* _Task to carry out_: Can you condense the paragraph beginning "Talisman Energy Inc. is a global" in the news release excerpt below into a short bulleted list that keeps its main facts?

* _Quoted text_:
>> Start

There are 10 wells planned for Southeast Asia in 2012, which
includes one well drilling over year-end 2011. These wells support
ongoing gas aggregation in PNG and new opportunities in Vietnam and
Malaysia. A total of six wells are planned for the UK and Norway,
and five wells for future options, including wells drilling over
year-end in Poland and the Kurdistan region of northern Iraq.
And finally, we will seek to exit some areas of our exploration
portfolio as part of its natural evolution. Some areas we will
appraise and develop, but others we will choose to exit for value
at an earlier stage in the cycle.
Talisman Energy Inc. is a global, diversified, upstream oil and
gas company, headquartered in Canada. Talisman's three main
operating areas are North America, the North Sea and Southeast
Asia. The company also has a portfolio of international exploration
opportunities. Talisman is committed to conducting business safely,
in a socially and environmentally responsible manner, and is
included in the Dow Jones Sustainability (North America) Index.
Talisman is listed on the Toronto and New York stock exchanges
under the symbol TLM. Please visit our website at
www.talisman-energy.com.
02 -12
Forward-Looking Information
This news release contains information that constitutes
"forward-looking information" or "forward-looking statements"
(collectively "forward-looking information") within the meaning of
applicable securities legislation. This forward-looking information
includes, among others, statements regarding: business strategy,
priorities and plans; planned capital expenditure, company-wide and
by region; planned decrease in capital spending in dry gas plays in
North America; expected production growth in 2012 and in the medium
term; expected liquids and natural gas production growth; potential
asset sales and third-party involvement in North America, potential
reduction of exposure in the North Sea, and potential area exits
with respect to the company's exploration portfolio; planned focus
of the exploration program and reduction in exploration spending;
planned development spending in Colombia; expected reserve
replacement costs; planned production in North America, Southeast
Asia and the North Sea; planned capital spending, and focus of such
spending, in North America; planned rigs in the Eagle Ford,
Marcellus and Montney and drilling in the Duvernay; anticipated
first production at the HST/HSD development; planned drilling in
Southeast Asia, the North Sea, Colombia, Poland, PNG and Iraqi
Kurdistan; expected upgrades at the Claymore platform; planned
sanctioning in the Piedemonte block; and other expectations,
beliefs, plans, goals, objectives, assumptions, information and
statements about possible future events, conditions, results of
operations or performance. Forward-looking information for periods
past 2012 assumes escalating commodity prices.

>> End

* _Record excerpts_:
>> Start

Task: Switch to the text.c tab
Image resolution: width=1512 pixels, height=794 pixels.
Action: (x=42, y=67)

>> End
>> Start

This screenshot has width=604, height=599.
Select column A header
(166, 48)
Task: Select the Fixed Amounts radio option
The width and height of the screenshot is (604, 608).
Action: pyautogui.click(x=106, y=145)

>> End

* _Right answer_:
- Talisman Energy Inc.: global, diversified, upstream oil and gas company headquartered in Canada
- Main operating areas: North America, the North Sea and Southeast Asia, plus a portfolio of international exploration opportunities
- Committed to operating safely and in a socially and environmentally responsible manner; included in the Dow Jones Sustainability (North America) Index
- Listed on the Toronto and New York stock exchanges under the symbol TLM
- Website: www.talisman-energy.com